In recent times, Florida has had a touch-and-go relationship with other states when it comes to honoring their concealed carry permits, which have traditionally been easy for both residents and out-of-staters to obtain. Citing lax licensing requirements, slipshod background checks and a couple of affiliated crimes, including a Florida concealed carry holder and convicted felon who drew on a man in Philadelphia, Pennsylvania withdrew from its reciprocity agreement with the Sunshine state, and soon others followed suit.
In the midst of the exodus, Florida policy makers fiercely denied allegations of negligence by those overseeing the state’s review process for CCW applicants—though a swift, overhaul of the concealed carry issuance system was enacted and, afterwards, most states reversed their decision to dump Florida permits.
Believe it or not, this same permissiveness has never been the case for Florida’s open carry laws: unless you can prove you were fishing or hunting, the act of open carry in the state of Florida is virtually forbidden. A bill proposed Republican Representative Chris Dorworth aims to change this however… for some residents… maybe.
The bill, which sailed through Florida’s House Criminal Justice Subcommittee with a 10-3 vote this morning in less than 24 hours, looks to allow concealed-carry permit holders to carry openly in public spaces. It now heads to the he Agriculture and Natural Resources Appropriations Subcommittee and the House Judiciary Committee. After that it has nowhere to go but the House floor. The Senate Criminal Justice Committee green-lit a companion bill in the Senate that afternoon.
NRA lobbyist Marion Hammer, who is working with Representative Dorworth on the initiative, reported several Florida residents were prosecuted for brandishing after accidentally revealing their concealed weapon, though Guns.com could not find any record of such charges being brought against concealed-carry holders in the state of Florida (can anybody verify this?). Dorworth also communicated that the main thrust of the bill was to safeguard licensed CCW holders who inadvertently show their guns.
Groups representing law enforcement and the Florida Retail Federation representing retail merchants all vehemently objected to the bill. Speaking for several departments Major T.J. Feeney of the Hillsborough County Sheriffs Department advocated the House Committee leave the existing laws in place, stating police will innately focus on open carriers both in emergency and non-emergency situations and that the confusion associated with distinguishing a bad guy from a citizen is too great.
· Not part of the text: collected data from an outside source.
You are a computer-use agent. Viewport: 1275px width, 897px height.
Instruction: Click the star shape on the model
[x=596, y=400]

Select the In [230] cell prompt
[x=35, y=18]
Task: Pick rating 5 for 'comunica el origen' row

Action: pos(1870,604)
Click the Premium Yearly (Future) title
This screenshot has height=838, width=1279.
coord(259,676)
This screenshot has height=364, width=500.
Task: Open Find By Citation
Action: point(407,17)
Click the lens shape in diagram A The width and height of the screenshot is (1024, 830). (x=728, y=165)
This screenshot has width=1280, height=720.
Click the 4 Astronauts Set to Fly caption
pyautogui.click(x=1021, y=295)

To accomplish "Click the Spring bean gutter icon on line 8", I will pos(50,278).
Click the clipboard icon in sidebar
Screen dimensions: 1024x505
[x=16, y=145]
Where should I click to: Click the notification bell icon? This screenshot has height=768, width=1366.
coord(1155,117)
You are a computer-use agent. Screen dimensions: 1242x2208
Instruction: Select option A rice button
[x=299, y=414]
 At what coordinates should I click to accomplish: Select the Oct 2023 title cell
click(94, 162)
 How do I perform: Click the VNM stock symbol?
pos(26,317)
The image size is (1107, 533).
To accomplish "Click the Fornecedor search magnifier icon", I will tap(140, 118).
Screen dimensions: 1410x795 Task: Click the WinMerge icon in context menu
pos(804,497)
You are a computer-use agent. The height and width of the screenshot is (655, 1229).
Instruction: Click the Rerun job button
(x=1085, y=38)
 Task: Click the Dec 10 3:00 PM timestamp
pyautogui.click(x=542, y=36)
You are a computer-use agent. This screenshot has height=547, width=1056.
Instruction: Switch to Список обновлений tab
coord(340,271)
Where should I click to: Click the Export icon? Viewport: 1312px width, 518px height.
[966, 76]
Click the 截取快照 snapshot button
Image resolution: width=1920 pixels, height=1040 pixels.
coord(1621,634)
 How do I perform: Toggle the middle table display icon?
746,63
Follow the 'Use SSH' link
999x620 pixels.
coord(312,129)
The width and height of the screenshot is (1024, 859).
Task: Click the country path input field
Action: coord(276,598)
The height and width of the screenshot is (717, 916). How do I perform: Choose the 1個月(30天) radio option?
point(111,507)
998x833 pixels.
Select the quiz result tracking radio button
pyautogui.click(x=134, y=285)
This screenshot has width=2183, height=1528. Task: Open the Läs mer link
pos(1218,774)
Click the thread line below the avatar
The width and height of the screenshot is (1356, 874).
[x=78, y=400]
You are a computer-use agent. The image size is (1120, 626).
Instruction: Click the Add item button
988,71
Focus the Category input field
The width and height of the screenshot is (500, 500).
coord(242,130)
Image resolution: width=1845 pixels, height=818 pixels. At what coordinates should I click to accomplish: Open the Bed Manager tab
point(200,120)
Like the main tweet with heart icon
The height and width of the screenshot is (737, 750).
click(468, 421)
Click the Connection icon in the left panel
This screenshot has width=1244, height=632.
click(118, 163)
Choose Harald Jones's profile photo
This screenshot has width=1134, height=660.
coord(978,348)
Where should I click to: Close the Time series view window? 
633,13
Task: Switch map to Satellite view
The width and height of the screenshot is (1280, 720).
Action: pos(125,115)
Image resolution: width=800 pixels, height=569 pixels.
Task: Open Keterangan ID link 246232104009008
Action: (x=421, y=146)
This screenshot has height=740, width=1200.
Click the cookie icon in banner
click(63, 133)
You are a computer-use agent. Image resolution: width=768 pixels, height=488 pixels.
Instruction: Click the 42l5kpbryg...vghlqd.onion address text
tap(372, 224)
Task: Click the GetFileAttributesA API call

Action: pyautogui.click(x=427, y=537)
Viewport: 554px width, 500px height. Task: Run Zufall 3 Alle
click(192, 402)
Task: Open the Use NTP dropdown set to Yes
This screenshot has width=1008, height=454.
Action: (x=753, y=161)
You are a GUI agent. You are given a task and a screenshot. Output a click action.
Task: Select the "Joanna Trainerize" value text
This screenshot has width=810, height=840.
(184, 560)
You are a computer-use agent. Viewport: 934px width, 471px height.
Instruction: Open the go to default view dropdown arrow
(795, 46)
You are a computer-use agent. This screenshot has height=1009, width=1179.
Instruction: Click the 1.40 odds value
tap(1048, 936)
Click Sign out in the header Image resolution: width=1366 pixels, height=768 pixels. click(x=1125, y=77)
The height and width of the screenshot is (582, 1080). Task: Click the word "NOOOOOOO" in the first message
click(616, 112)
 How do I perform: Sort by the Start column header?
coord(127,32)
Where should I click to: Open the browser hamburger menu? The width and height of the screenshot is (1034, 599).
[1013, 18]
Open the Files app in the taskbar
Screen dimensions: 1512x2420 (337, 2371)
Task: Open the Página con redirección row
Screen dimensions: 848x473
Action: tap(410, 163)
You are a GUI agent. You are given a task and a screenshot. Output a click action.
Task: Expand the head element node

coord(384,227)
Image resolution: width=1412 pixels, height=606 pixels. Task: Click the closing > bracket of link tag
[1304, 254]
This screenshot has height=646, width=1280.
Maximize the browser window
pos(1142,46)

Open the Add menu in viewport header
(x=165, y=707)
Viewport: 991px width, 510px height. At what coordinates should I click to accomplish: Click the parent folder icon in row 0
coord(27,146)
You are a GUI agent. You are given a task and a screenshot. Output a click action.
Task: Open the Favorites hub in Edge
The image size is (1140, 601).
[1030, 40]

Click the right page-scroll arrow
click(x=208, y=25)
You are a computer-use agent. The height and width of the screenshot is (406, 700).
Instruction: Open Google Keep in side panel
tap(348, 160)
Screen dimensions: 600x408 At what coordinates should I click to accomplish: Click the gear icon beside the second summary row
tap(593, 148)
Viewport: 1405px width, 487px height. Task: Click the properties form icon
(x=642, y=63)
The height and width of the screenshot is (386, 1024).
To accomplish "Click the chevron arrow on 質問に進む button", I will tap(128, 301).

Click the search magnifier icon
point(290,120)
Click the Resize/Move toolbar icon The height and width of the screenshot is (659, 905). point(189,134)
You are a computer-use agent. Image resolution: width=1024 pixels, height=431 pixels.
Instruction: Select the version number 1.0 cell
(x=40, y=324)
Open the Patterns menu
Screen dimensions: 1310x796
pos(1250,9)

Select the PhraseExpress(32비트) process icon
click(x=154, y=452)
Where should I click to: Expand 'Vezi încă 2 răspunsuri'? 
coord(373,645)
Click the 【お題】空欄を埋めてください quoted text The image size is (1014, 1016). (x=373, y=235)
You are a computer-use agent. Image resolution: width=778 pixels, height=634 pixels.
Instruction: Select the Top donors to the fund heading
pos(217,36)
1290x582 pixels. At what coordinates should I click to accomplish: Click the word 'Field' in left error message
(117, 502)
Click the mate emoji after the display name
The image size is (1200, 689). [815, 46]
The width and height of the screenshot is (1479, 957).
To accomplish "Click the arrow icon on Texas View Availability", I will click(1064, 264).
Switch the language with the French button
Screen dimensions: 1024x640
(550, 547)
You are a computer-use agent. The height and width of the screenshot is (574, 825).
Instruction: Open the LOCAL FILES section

Randy Miller with the Retailer Federation told policymakers his fellow Florida shopkeepers do not like having to tell customers to leave their guns outside or explain to customers put off by the practice that everything is okay.
He added that some local merchants already know who’s carrying and that nobody worries about it because the gun is out of sight. “It’s don’t ask, don’t tell. We don’t want to do anything to offend our customers,” Miller stated to reporters.
In response, Hammer and Dorworth pointed to the fact that though 43 states permit open carry by concealed-weapons license holders, very few people choose to practice open carry.
“It’s not about strapping guns on your hips and walking around. I don’t know anybody who wants to do that,” said Hammer.